[[ Listed entries open ]]

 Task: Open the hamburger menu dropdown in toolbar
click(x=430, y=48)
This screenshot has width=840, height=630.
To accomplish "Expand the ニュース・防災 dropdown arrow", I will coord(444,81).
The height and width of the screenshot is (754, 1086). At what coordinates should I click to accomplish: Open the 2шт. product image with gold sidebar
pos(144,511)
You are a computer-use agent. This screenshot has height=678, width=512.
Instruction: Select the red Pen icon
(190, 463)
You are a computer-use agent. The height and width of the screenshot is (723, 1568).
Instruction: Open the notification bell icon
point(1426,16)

[[ Listed entries closed ]]
[[ Listed entries open ]]

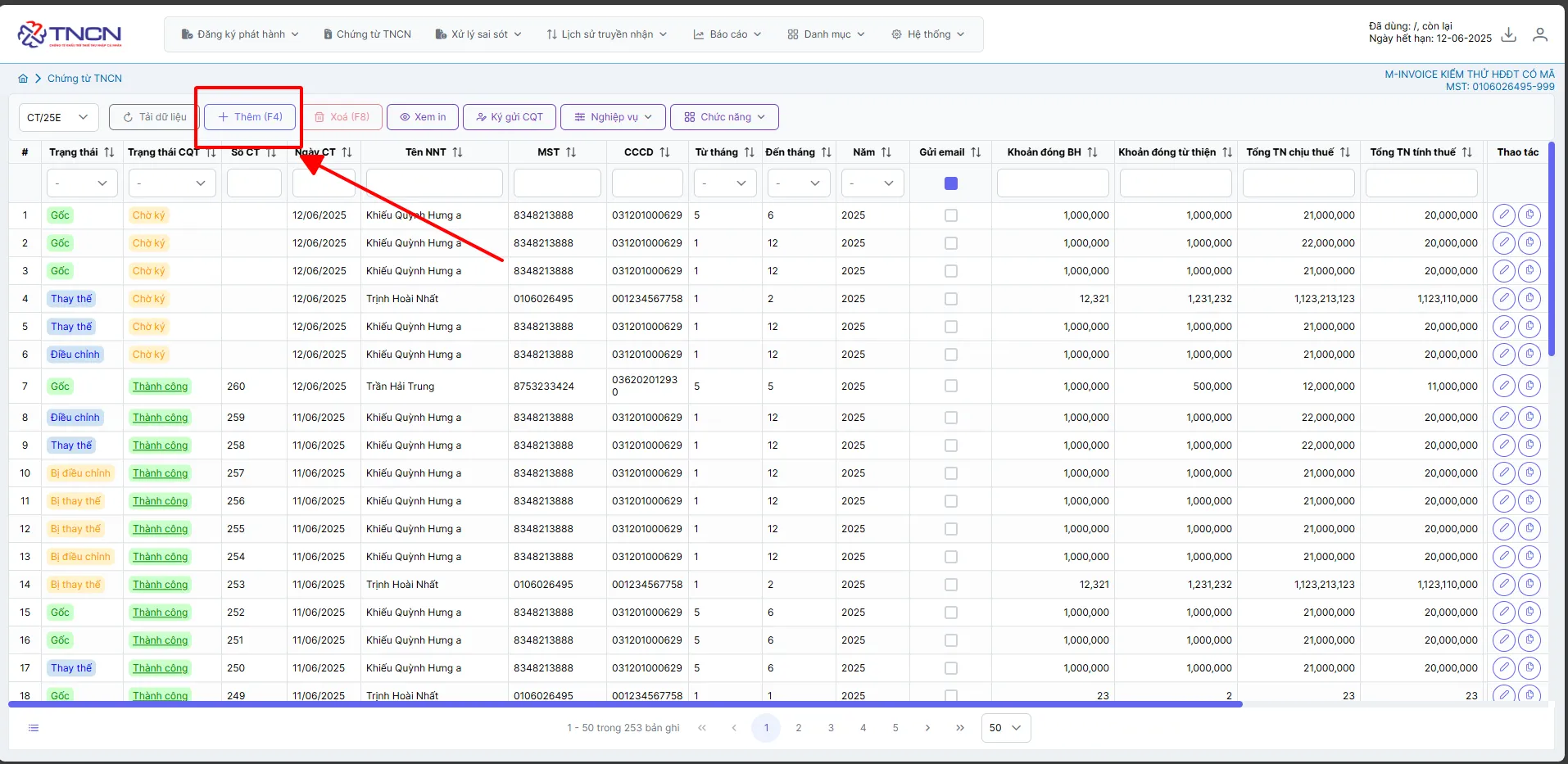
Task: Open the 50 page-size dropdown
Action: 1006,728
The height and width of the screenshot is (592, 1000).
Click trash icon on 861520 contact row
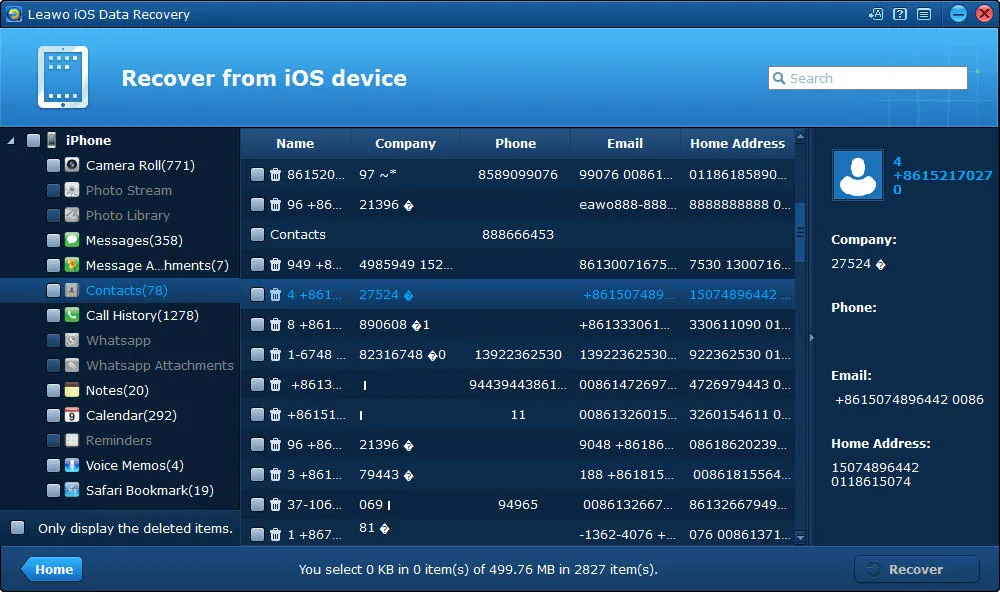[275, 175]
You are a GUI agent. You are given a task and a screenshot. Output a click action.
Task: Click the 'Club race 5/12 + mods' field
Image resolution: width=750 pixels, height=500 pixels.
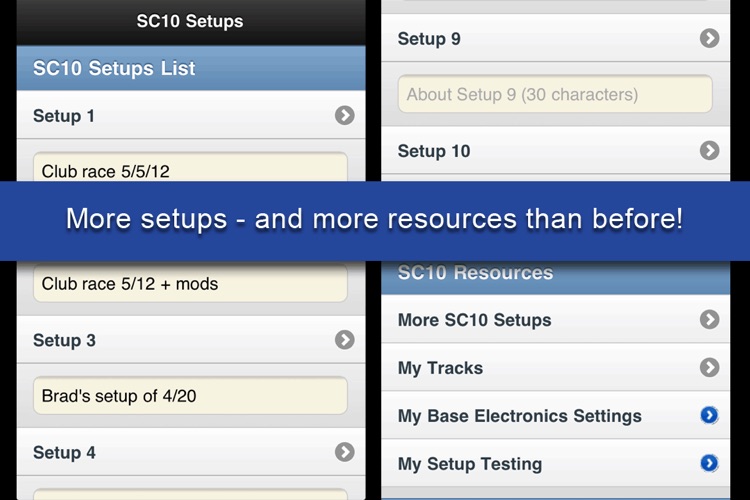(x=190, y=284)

[[ Listed entries closed ]]
[[ Listed entries open ]]

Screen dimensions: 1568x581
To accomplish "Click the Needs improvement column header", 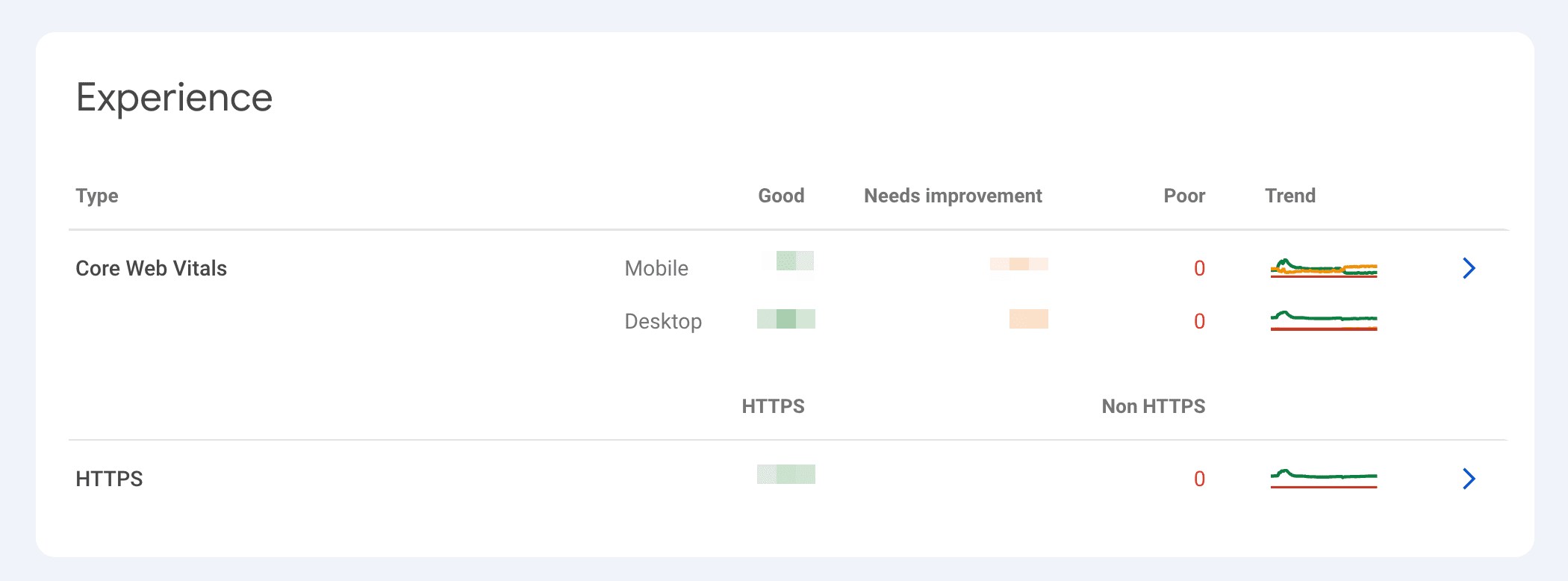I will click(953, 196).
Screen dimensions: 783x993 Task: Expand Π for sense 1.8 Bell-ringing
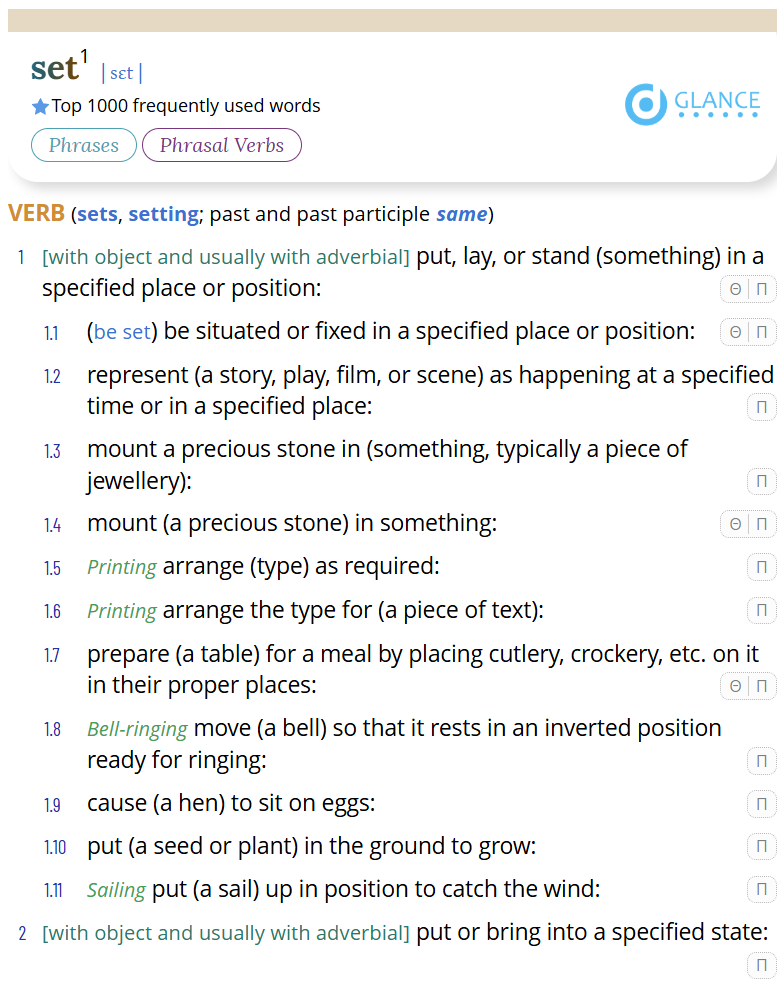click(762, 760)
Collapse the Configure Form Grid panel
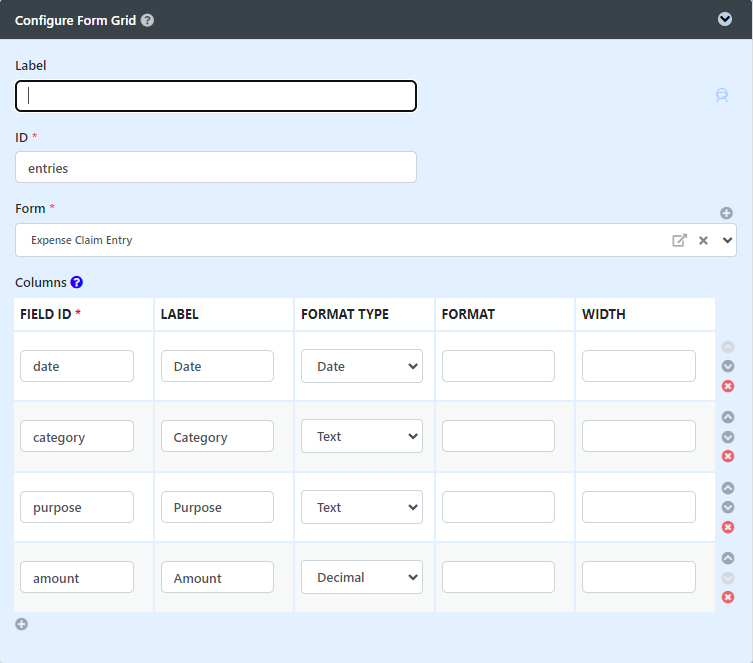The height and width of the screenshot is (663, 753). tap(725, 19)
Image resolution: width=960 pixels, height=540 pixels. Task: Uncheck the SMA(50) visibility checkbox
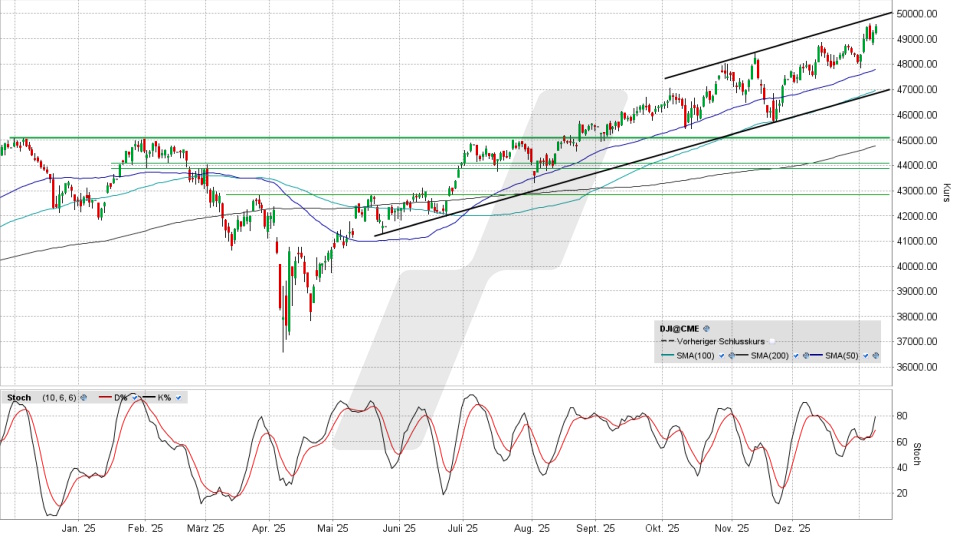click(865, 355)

[[ Listed entries closed ]]

Problem statement: Report every line in the data above in which the word "computer" appears.

Response box:
You are a computer-use agent. This screenshot has height=678, width=512.
You are a computer-use agent. The height and width of the screenshot is (723, 1568).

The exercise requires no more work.